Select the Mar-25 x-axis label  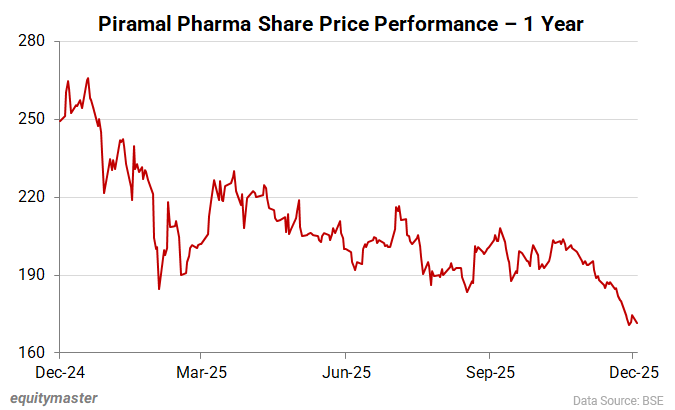coord(201,372)
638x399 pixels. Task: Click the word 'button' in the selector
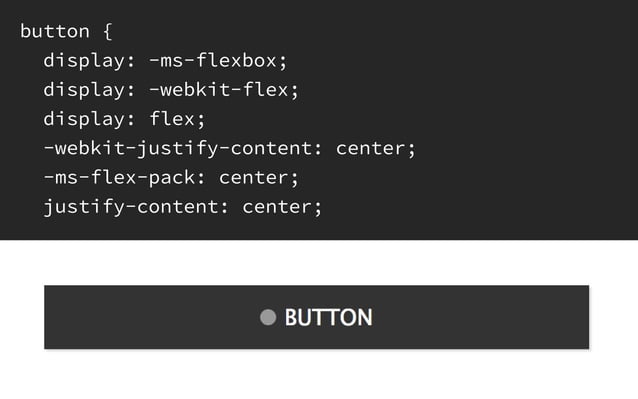tap(55, 31)
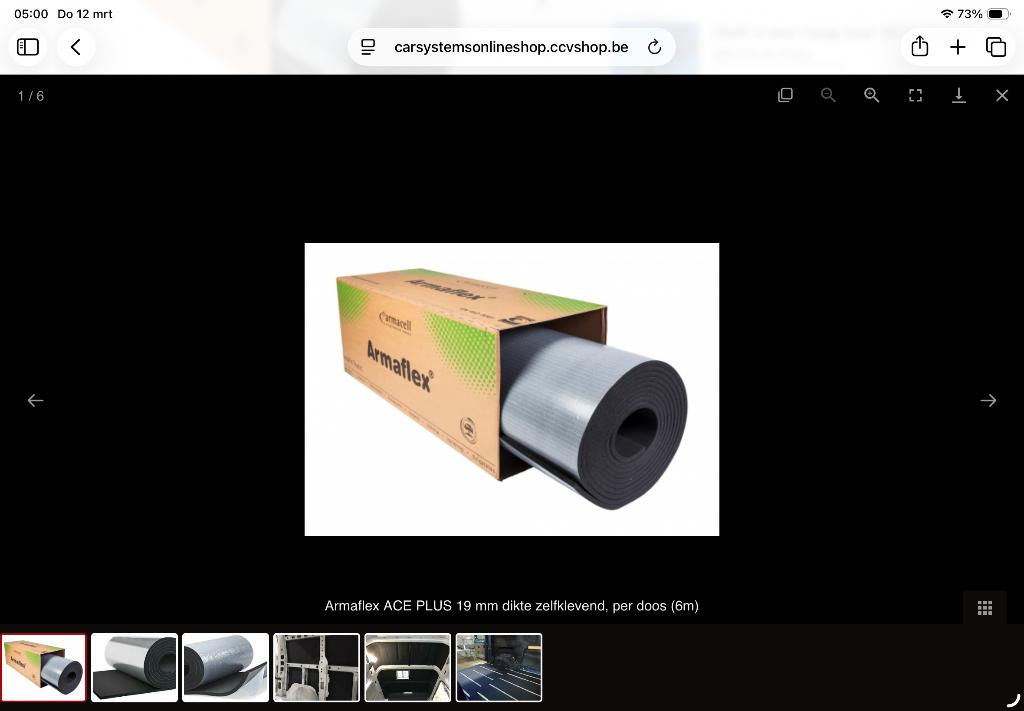Open the thumbnail grid overview
1024x711 pixels.
984,607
:::
WHAT TO WORK ON
Exclude every picture, then return precisely the lines that run from the line containing "638x399 pixels. Task: Click" through the end of the entries above.

ANSWER SECTION
638x399 pixels. Task: Click the word 'button' in the selector
tap(55, 31)
Open the thumbnail grid overview
1024x711 pixels.
984,607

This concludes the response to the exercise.